◆ **Problem statement**:
Please convert each line of the rows below into a JSON list of strings, one string per line, leaving out blank lines.

◆ **Task input**:
--- begin ---

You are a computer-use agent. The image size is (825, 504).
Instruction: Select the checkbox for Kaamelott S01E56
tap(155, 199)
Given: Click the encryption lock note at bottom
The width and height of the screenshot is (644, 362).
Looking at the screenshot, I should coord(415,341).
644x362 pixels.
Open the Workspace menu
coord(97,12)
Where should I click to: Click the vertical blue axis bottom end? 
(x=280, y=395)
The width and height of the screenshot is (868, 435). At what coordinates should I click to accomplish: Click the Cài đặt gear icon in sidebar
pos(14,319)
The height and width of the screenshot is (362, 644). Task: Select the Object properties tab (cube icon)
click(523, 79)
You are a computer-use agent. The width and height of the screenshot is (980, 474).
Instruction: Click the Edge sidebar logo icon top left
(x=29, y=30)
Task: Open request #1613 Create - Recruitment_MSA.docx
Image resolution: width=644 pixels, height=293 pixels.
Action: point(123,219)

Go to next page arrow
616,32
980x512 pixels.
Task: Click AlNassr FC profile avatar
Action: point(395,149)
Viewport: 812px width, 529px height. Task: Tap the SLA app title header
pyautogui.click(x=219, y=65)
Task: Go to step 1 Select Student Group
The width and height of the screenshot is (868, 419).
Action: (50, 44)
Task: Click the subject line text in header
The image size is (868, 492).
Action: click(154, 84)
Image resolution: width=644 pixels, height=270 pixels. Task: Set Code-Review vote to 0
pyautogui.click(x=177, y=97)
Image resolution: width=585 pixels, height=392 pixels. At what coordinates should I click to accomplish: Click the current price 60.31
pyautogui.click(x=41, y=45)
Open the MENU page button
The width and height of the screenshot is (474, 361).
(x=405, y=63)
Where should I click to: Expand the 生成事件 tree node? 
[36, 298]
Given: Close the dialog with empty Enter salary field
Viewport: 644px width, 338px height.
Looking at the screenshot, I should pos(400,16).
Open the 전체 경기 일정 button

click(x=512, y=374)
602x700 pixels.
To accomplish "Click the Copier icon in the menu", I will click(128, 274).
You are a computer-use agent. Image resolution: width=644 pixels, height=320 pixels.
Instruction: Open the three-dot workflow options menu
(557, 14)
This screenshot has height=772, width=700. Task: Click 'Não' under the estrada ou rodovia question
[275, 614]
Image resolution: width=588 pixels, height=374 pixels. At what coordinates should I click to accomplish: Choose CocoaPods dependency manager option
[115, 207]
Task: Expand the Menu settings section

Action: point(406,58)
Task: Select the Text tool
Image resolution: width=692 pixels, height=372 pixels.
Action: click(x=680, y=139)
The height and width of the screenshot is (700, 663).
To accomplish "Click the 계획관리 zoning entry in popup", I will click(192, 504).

--- end ---

◆ **Expected answer**:
[
  "You are a computer-use agent. The image size is (825, 504).",
  "Instruction: Select the checkbox for Kaamelott S01E56",
  "tap(155, 199)",
  "Given: Click the encryption lock note at bottom",
  "The width and height of the screenshot is (644, 362).",
  "Looking at the screenshot, I should coord(415,341).",
  "644x362 pixels.",
  "Open the Workspace menu",
  "coord(97,12)",
  "Where should I click to: Click the vertical blue axis bottom end? ",
  "(x=280, y=395)",
  "The width and height of the screenshot is (868, 435). At what coordinates should I click to accomplish: Click the Cài đặt gear icon in sidebar",
  "pos(14,319)",
  "The height and width of the screenshot is (362, 644). Task: Select the Object properties tab (cube icon)",
  "click(523, 79)",
  "You are a computer-use agent. The width and height of the screenshot is (980, 474).",
  "Instruction: Click the Edge sidebar logo icon top left",
  "(x=29, y=30)",
  "Task: Open request #1613 Create - Recruitment_MSA.docx",
  "Image resolution: width=644 pixels, height=293 pixels.",
  "Action: point(123,219)",
  "Go to next page arrow",
  "616,32",
  "980x512 pixels.",
  "Task: Click AlNassr FC profile avatar",
  "Action: point(395,149)",
  "Viewport: 812px width, 529px height. Task: Tap the SLA app title header",
  "pyautogui.click(x=219, y=65)",
  "Task: Go to step 1 Select Student Group",
  "The width and height of the screenshot is (868, 419).",
  "Action: (50, 44)",
  "Task: Click the subject line text in header",
  "The image size is (868, 492).",
  "Action: click(154, 84)",
  "Image resolution: width=644 pixels, height=270 pixels. Task: Set Code-Review vote to 0",
  "pyautogui.click(x=177, y=97)",
  "Image resolution: width=585 pixels, height=392 pixels. At what coordinates should I click to accomplish: Click the current price 60.31",
  "pyautogui.click(x=41, y=45)",
  "Open the MENU page button",
  "The width and height of the screenshot is (474, 361).",
  "(x=405, y=63)",
  "Where should I click to: Expand the 生成事件 tree node? ",
  "[36, 298]",
  "Given: Close the dialog with empty Enter salary field",
  "Viewport: 644px width, 338px height.",
  "Looking at the screenshot, I should pos(400,16).",
  "Open the 전체 경기 일정 button",
  "click(x=512, y=374)",
  "602x700 pixels.",
  "To accomplish \"Click the Copier icon in the menu\", I will click(128, 274).",
  "You are a computer-use agent. Image resolution: width=644 pixels, height=320 pixels.",
  "Instruction: Open the three-dot workflow options menu",
  "(557, 14)",
  "This screenshot has height=772, width=700. Task: Click 'Não' under the estrada ou rodovia question",
  "[275, 614]",
  "Image resolution: width=588 pixels, height=374 pixels. At what coordinates should I click to accomplish: Choose CocoaPods dependency manager option",
  "[115, 207]",
  "Task: Expand the Menu settings section",
  "Action: point(406,58)",
  "Task: Select the Text tool",
  "Image resolution: width=692 pixels, height=372 pixels.",
  "Action: click(x=680, y=139)",
  "The height and width of the screenshot is (700, 663).",
  "To accomplish \"Click the 계획관리 zoning entry in popup\", I will click(192, 504)."
]